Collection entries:
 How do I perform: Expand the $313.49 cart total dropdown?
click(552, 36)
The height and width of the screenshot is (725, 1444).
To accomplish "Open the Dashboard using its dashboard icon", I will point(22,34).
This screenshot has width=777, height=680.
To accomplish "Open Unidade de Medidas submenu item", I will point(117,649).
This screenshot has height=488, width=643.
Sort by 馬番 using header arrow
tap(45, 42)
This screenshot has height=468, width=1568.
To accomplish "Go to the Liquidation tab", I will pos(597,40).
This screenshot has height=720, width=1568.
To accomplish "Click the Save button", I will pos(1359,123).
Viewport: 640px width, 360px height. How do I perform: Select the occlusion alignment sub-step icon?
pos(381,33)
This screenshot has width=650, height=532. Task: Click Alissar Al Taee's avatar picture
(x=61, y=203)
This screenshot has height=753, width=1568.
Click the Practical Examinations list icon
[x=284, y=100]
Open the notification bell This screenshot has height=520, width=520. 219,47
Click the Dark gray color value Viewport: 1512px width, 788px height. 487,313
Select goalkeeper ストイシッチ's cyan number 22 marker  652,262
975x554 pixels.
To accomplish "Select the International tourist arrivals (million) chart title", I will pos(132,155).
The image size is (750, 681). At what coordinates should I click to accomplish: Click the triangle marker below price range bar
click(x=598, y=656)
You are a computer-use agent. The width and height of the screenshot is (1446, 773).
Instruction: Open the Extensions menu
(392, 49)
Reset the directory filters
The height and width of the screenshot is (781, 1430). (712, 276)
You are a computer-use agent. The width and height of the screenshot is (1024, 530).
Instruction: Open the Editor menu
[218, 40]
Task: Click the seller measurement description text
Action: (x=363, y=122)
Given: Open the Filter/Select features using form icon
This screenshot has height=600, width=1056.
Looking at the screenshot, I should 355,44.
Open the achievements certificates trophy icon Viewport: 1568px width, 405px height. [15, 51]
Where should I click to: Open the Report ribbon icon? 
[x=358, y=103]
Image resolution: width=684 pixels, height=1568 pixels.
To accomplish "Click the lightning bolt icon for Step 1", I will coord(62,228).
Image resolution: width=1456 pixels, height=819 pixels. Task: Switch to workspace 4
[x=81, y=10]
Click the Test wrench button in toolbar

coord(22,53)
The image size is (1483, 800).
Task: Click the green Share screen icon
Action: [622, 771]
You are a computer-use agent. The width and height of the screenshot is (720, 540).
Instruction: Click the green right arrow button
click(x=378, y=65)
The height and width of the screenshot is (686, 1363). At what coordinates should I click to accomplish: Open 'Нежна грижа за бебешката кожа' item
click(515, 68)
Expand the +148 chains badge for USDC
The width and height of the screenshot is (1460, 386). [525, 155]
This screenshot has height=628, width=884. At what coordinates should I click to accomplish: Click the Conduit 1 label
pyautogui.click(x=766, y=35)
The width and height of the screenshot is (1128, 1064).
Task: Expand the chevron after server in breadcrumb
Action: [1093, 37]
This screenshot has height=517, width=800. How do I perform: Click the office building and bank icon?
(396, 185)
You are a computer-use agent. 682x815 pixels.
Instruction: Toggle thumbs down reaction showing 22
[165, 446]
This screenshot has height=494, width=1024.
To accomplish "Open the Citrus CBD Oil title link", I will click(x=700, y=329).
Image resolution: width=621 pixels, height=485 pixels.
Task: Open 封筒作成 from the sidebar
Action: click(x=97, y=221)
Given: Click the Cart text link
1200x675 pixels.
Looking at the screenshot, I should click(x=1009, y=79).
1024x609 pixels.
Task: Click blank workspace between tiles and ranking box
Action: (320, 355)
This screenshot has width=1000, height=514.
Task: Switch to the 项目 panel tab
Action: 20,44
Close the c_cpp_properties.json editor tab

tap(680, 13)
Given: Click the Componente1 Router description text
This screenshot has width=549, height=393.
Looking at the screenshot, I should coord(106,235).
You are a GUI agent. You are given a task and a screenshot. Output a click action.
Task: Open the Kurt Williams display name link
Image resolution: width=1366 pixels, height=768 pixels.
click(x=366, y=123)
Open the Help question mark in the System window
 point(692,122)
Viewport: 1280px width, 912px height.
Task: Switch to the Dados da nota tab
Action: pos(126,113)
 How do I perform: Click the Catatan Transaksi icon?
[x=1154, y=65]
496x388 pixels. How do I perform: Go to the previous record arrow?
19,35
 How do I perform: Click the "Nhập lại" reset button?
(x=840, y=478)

_Work order_
Give back exactly the lines from the one that contains "Close the c_cpp_properties.json editor tab" to the end of the data above, both of those lines included.

_Answer to this task_
Close the c_cpp_properties.json editor tab

tap(680, 13)
Given: Click the Componente1 Router description text
This screenshot has width=549, height=393.
Looking at the screenshot, I should coord(106,235).
You are a GUI agent. You are given a task and a screenshot. Output a click action.
Task: Open the Kurt Williams display name link
Image resolution: width=1366 pixels, height=768 pixels.
click(x=366, y=123)
Open the Help question mark in the System window
 point(692,122)
Viewport: 1280px width, 912px height.
Task: Switch to the Dados da nota tab
Action: pos(126,113)
 How do I perform: Click the Catatan Transaksi icon?
[x=1154, y=65]
496x388 pixels. How do I perform: Go to the previous record arrow?
19,35
 How do I perform: Click the "Nhập lại" reset button?
(x=840, y=478)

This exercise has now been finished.